Csaba Szepesvári

About

Csaba Szepesvari is a Canada CIFAR AI Chair, the team-lead for the "Foundations" team at DeepMind and a Professor of Computing Science at the University of Alberta. He earned his PhD in 1999 from Jozsef Attila University, in Szeged, Hungary. He has authored three books and about 200 peer-reviewed journal and conference papers. He serves as the action editor of the Journal of Machine Learning Research and Machine Learning, as well as on various program committees. Dr. Szepesvari's interest is artificial intelligence (AI) and, in particular, principled approaches to AI that use machine learning. He is the co-inventor of UCT, a widely successful Monte-Carlo tree search algorithm. UCT ignited much work in AI, such as DeepMind's AlphaGo which defeated the top Go professional Lee Sedol in a landmark game. This work on UCT won the 2016 test-of-time award at ECML/PKDD.

Talk

Planning, learning, and generalization in reinforcement learning

Level: General

Markov decision processes (MDPs) is a minimalist framework that is designed to capture the most important aspects of decision making under uncertainty, a problem of major practical interest.
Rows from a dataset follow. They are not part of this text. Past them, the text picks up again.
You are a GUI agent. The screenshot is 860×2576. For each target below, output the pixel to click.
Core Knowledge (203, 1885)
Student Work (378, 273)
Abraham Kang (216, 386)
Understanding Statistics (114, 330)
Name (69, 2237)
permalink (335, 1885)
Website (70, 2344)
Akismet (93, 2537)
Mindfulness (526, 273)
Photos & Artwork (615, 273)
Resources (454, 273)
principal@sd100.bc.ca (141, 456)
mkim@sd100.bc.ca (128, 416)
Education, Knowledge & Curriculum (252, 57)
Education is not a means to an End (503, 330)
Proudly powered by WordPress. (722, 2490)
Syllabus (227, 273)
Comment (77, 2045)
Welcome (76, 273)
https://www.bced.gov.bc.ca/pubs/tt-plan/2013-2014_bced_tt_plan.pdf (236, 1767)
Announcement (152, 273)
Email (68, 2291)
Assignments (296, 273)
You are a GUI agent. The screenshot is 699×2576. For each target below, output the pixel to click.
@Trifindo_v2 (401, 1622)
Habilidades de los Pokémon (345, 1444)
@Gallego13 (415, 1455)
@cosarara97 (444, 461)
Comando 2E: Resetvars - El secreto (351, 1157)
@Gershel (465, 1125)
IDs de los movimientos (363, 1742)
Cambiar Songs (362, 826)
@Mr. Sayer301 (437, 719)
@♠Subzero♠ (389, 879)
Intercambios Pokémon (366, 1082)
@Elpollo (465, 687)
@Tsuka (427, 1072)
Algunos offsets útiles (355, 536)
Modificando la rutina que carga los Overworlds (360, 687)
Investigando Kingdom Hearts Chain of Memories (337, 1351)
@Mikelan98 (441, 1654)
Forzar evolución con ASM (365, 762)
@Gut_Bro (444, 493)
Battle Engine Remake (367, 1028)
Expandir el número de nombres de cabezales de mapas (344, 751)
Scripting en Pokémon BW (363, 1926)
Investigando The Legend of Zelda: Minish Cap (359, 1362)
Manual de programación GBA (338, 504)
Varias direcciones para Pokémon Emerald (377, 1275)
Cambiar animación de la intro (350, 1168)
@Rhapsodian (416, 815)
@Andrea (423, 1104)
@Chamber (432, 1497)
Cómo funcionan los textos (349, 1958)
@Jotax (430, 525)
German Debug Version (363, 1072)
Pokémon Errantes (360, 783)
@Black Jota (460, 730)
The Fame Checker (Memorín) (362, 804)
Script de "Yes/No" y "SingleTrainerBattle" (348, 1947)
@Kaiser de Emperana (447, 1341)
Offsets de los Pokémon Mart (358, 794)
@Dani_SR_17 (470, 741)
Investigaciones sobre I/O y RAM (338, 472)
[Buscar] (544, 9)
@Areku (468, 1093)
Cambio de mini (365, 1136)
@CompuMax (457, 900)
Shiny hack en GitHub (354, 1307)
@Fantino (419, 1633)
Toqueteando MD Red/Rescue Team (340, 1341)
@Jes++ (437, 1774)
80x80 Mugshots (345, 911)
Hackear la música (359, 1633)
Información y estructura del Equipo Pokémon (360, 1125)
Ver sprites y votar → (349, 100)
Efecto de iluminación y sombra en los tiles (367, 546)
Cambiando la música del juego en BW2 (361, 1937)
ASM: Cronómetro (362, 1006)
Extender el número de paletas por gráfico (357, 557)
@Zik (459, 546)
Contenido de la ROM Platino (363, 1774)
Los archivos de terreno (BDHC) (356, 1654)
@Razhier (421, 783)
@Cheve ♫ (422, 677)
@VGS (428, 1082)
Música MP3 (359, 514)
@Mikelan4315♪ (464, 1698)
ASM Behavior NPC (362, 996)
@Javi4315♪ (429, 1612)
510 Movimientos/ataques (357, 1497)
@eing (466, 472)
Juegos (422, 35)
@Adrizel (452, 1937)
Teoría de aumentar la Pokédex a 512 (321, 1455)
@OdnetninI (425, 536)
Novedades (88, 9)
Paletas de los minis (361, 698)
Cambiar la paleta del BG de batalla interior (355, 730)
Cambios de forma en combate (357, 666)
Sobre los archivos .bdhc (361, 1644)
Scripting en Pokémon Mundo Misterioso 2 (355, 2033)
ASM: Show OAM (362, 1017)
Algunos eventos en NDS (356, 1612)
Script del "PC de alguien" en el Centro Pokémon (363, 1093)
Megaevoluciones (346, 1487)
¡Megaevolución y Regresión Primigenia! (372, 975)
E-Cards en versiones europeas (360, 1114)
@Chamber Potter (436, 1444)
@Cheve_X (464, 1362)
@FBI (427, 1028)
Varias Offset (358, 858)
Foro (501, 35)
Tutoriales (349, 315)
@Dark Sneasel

While the minimalist approach makes MDPs powerful and general, the lack of structure in MDPs also implies that planning and learning in MDPs is provably intractable with combinatorial (ie multidimensional) state-action spaces, a situation that is common in applications. Reinforcement learning methods introduce either value-function approximation, or policy approximation, or both to address this issue. The core idea is that using a powerful function approximation method, such as neural networks, algorithms can extrapolate far away from the data that they are exposed to, which ideally leads to increased efficiency and effectiveness. In this talk, building on recent results, I will discuss to what extent this hope can be met or is met, and will argue that the new results put the problem of choosing and designing reinforcement learning algorithms into an entirely new perspective, which I will describe in detail.